# 저장된 항목:
....
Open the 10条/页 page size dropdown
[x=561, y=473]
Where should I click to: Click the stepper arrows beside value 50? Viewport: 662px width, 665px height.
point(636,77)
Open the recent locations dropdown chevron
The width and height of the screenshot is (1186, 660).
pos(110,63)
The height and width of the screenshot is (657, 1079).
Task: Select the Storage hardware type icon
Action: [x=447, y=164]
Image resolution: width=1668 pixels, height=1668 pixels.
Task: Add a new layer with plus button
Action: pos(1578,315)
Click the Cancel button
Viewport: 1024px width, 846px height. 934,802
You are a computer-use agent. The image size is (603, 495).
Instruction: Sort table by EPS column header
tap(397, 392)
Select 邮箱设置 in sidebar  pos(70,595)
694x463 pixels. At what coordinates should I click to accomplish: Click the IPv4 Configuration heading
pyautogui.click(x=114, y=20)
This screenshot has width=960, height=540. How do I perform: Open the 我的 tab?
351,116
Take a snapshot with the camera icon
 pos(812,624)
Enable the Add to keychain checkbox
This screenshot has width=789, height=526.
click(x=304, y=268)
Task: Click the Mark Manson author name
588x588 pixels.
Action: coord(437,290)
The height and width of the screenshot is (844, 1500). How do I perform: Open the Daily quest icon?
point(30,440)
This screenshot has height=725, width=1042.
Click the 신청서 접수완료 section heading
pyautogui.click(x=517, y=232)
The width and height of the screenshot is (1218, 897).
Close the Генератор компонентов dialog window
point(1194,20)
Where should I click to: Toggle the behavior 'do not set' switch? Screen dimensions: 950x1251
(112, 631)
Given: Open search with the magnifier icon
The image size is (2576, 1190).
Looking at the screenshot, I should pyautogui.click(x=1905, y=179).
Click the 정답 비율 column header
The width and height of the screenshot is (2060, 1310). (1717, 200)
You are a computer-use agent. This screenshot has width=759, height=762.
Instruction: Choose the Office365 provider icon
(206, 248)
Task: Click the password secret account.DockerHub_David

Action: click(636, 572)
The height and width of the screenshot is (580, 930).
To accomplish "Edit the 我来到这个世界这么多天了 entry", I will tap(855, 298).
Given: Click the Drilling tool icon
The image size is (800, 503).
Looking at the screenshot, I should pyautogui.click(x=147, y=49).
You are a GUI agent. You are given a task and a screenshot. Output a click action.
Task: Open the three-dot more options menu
....
# 작업 내용:
위의 항목 전체를 한 글자도 바꾸지 말고 원문 그대로 옮겨 적으십시오.

# 작업 결과:
Open the 10条/页 page size dropdown
[x=561, y=473]
Where should I click to: Click the stepper arrows beside value 50? Viewport: 662px width, 665px height.
point(636,77)
Open the recent locations dropdown chevron
The width and height of the screenshot is (1186, 660).
pos(110,63)
The height and width of the screenshot is (657, 1079).
Task: Select the Storage hardware type icon
Action: [x=447, y=164]
Image resolution: width=1668 pixels, height=1668 pixels.
Task: Add a new layer with plus button
Action: pos(1578,315)
Click the Cancel button
Viewport: 1024px width, 846px height. 934,802
You are a computer-use agent. The image size is (603, 495).
Instruction: Sort table by EPS column header
tap(397, 392)
Select 邮箱设置 in sidebar  pos(70,595)
694x463 pixels. At what coordinates should I click to accomplish: Click the IPv4 Configuration heading
pyautogui.click(x=114, y=20)
This screenshot has width=960, height=540. How do I perform: Open the 我的 tab?
351,116
Take a snapshot with the camera icon
 pos(812,624)
Enable the Add to keychain checkbox
This screenshot has width=789, height=526.
click(x=304, y=268)
Task: Click the Mark Manson author name
588x588 pixels.
Action: coord(437,290)
The height and width of the screenshot is (844, 1500). How do I perform: Open the Daily quest icon?
point(30,440)
This screenshot has height=725, width=1042.
Click the 신청서 접수완료 section heading
pyautogui.click(x=517, y=232)
The width and height of the screenshot is (1218, 897).
Close the Генератор компонентов dialog window
point(1194,20)
Where should I click to: Toggle the behavior 'do not set' switch? Screen dimensions: 950x1251
(112, 631)
Given: Open search with the magnifier icon
The image size is (2576, 1190).
Looking at the screenshot, I should pyautogui.click(x=1905, y=179).
Click the 정답 비율 column header
The width and height of the screenshot is (2060, 1310). (1717, 200)
You are a computer-use agent. This screenshot has width=759, height=762.
Instruction: Choose the Office365 provider icon
(206, 248)
Task: Click the password secret account.DockerHub_David

Action: click(636, 572)
The height and width of the screenshot is (580, 930).
To accomplish "Edit the 我来到这个世界这么多天了 entry", I will tap(855, 298).
Given: Click the Drilling tool icon
The image size is (800, 503).
Looking at the screenshot, I should pyautogui.click(x=147, y=49).
You are a GUI agent. You are given a task and a screenshot. Output a click action.
Task: Open the three-dot more options menu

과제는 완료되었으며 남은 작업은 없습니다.